Катя вздрогнула. Они стояли теперь совсем близко друг от друга, и Грише показалось, будто он ощущает, как у нее колотится сердце.
— Только ты смотри, — вдруг почти сурово проговорила девушка, — смотри, не клади голову почем зря. Поберегись.
— Да уж не хотелось бы сразу. Еще пригожусь, надо думать. Не возьмут нас ляхи приступом, осадой обложат. Каждый нужен будет.
— Поберегись, — повторила Катя, будто заклиная. — А я о тебе молиться стану… О Мише и о тебе.
— А об Андрее? — невольно спросил Григорий… и тотчас выбранил себя. Какое, в самом деле, он имеет право спрашивать?
— Я за всех помолюсь! — отрезала Катерина и, решительно вытянув руки, заставила его отстраниться. — Вот, посмотри, Миша для тебя кольчугу и шлем оставил.
Тьма и огонь
(1609. Сентябрь)
Еще до захода солнца пошел дождь. В тяжелых тучах не было ни единого просвета, и все кругом сделалось черно.
Крепость погрузилась во тьму. Ни огонька, ни вспышки. Ни звука. Все замолчало, лишь струи хлещущей по отводным желобам воды своим шелестом нарушали тишину.

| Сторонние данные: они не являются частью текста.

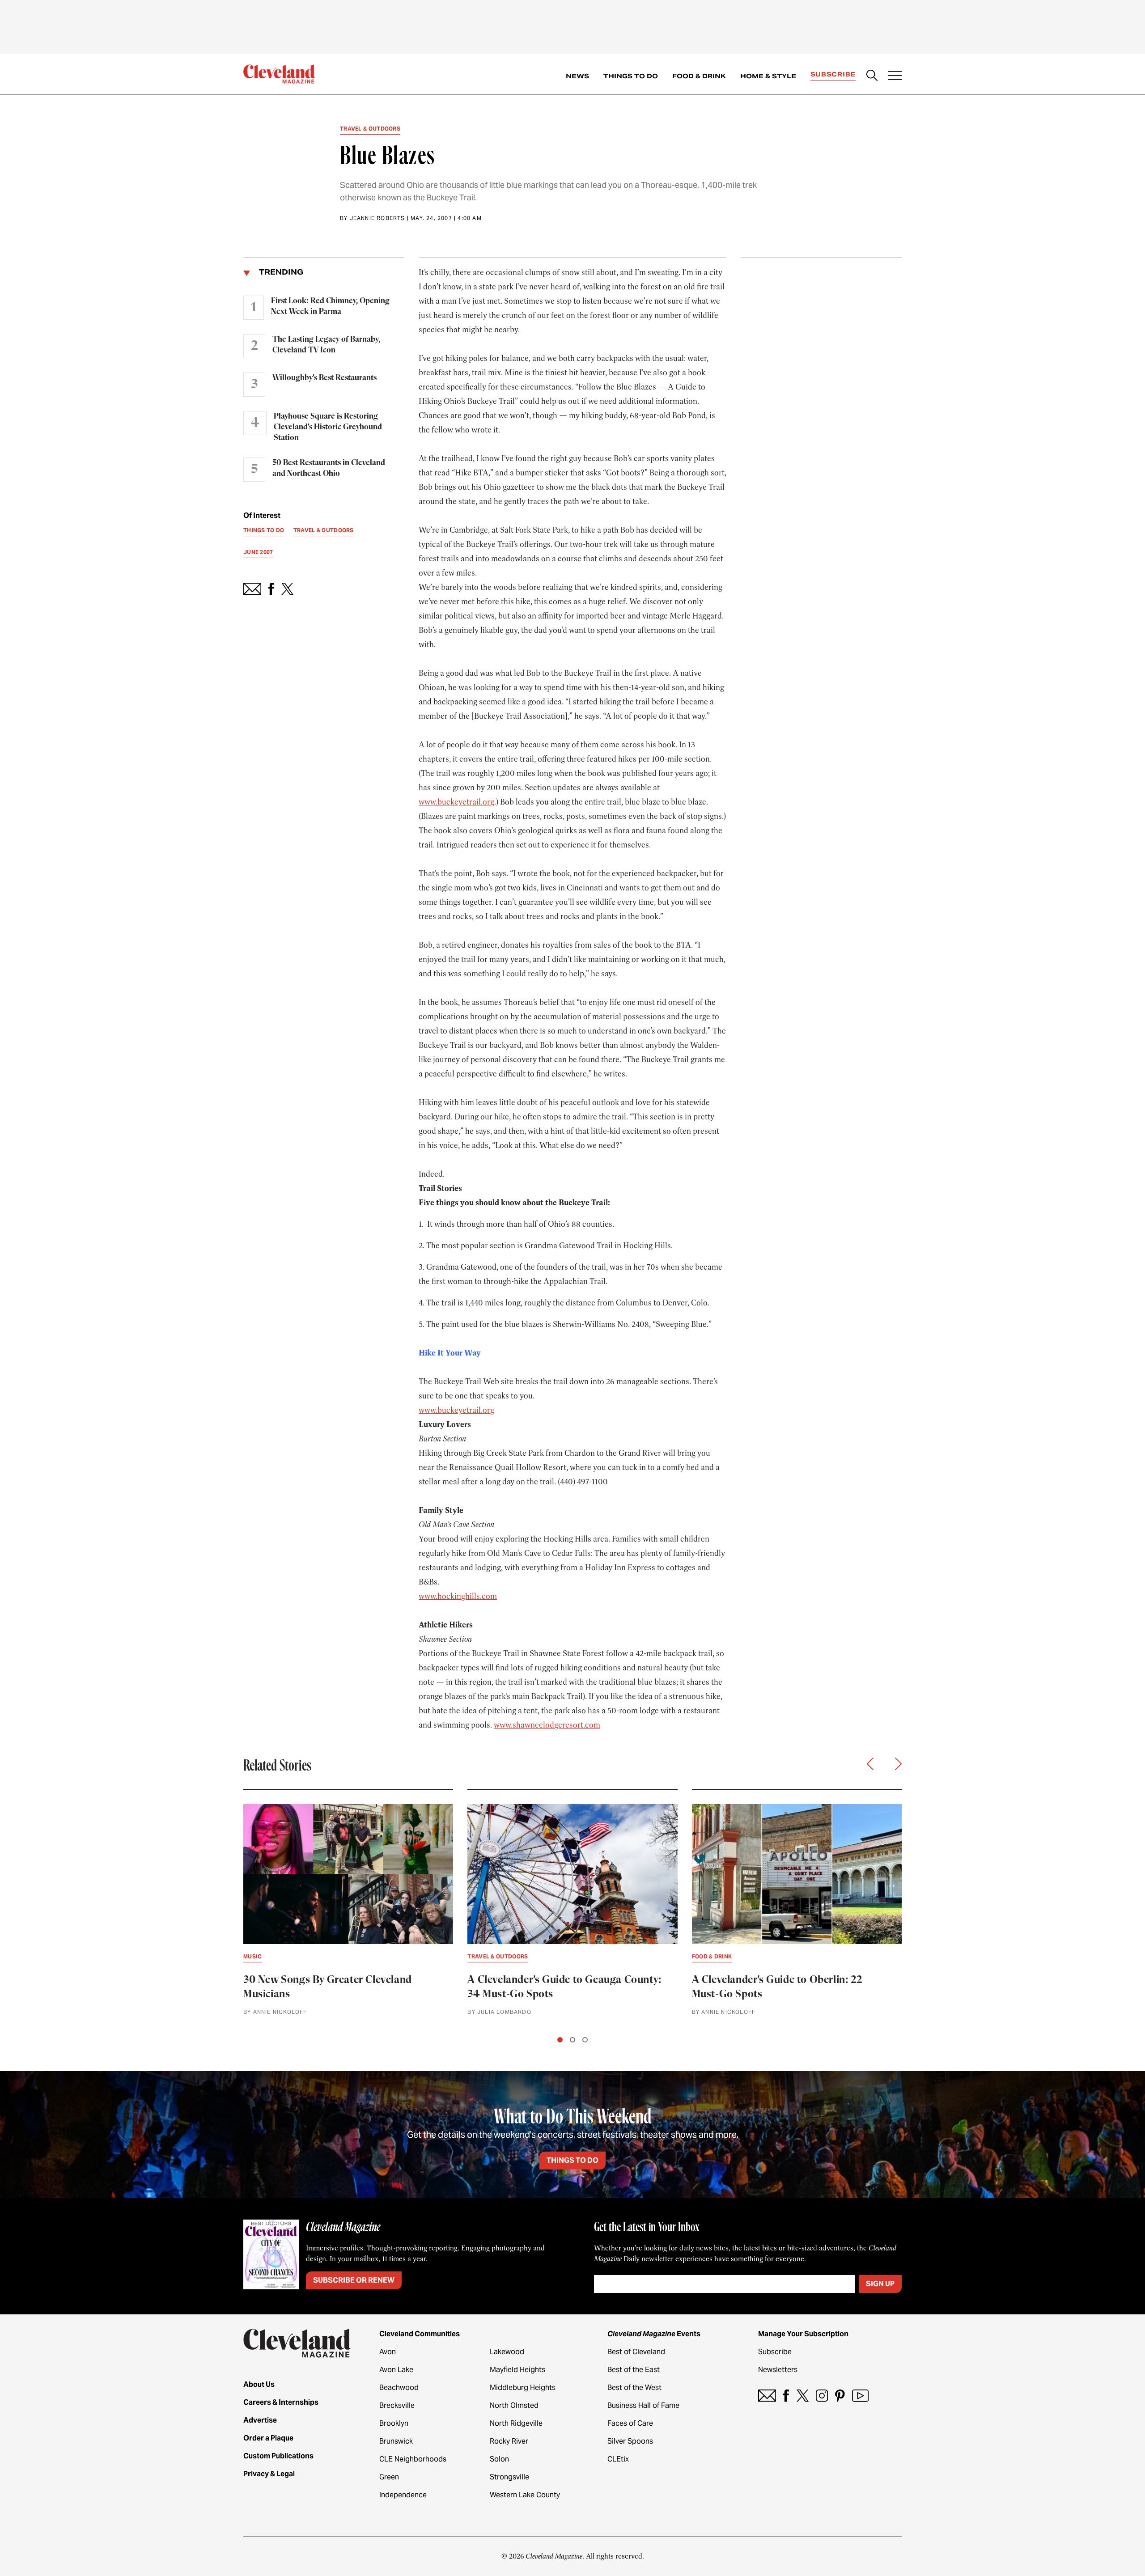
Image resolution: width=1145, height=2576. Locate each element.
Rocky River (509, 2441)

В предыдущие ночи на башнях горели факелы, и их отсутствие именно сегодня почему-то произвело крайне неприятное впечатление на полковника Людвига Вейера. Он выступил во главе целого небольшого отряда, куда отобрал добровольцев. В таком опасном предприятии он, кажется, не участвовал еще с лейтенантских времен.
Через каждые сто шагов от его отряда отделялись двое солдат, совершали перебежку, осматривались, показывали, что можно двигаться дальше, — и оставались охранять путь к отступлению. Они были отлично выучены, его солдаты. Так отряд постепенно приближался к воротам.
На всем пути к шуму дождя присоединялась надоедливая ночная птица: «Пьюти-фьють, фьють, фьють, фьють».
Немцев осталось только четверо, а до башни над воротами, почти и не угадывавшейся впереди, было как раз два броска.
Наконец полковник забрал тяжелую сумку с петардами и вдвоем с горнистом сделал последний рывок.
«Пьюти-фьють, фьють».
— Господин Вейер, это не птица, — прошептал ему горнист. Тут в небольшом проеме в крепостной стене мелькнул свет. Осветилась одна из бойниц подошвенного боя.
— Хайнц, назад! — успел крикнуть Вейер.
Но горнист вдруг на глазах своего командира буквально провалился под землю. Солдат отчаянно пытался хоть за что-нибудь ухватиться, но опоры не нашлось, и как будто невидимые руки втянули его в преисподню. И — тишина.
Бросив наземь мешок с петардами, немец одновременно выхватил саблю и пистолет. Попятившись, он развернулся и успел сделать шесть-семь шагов, прежде чем обе его ноги ухватили с двух сторон и дернули вниз невидимые руки.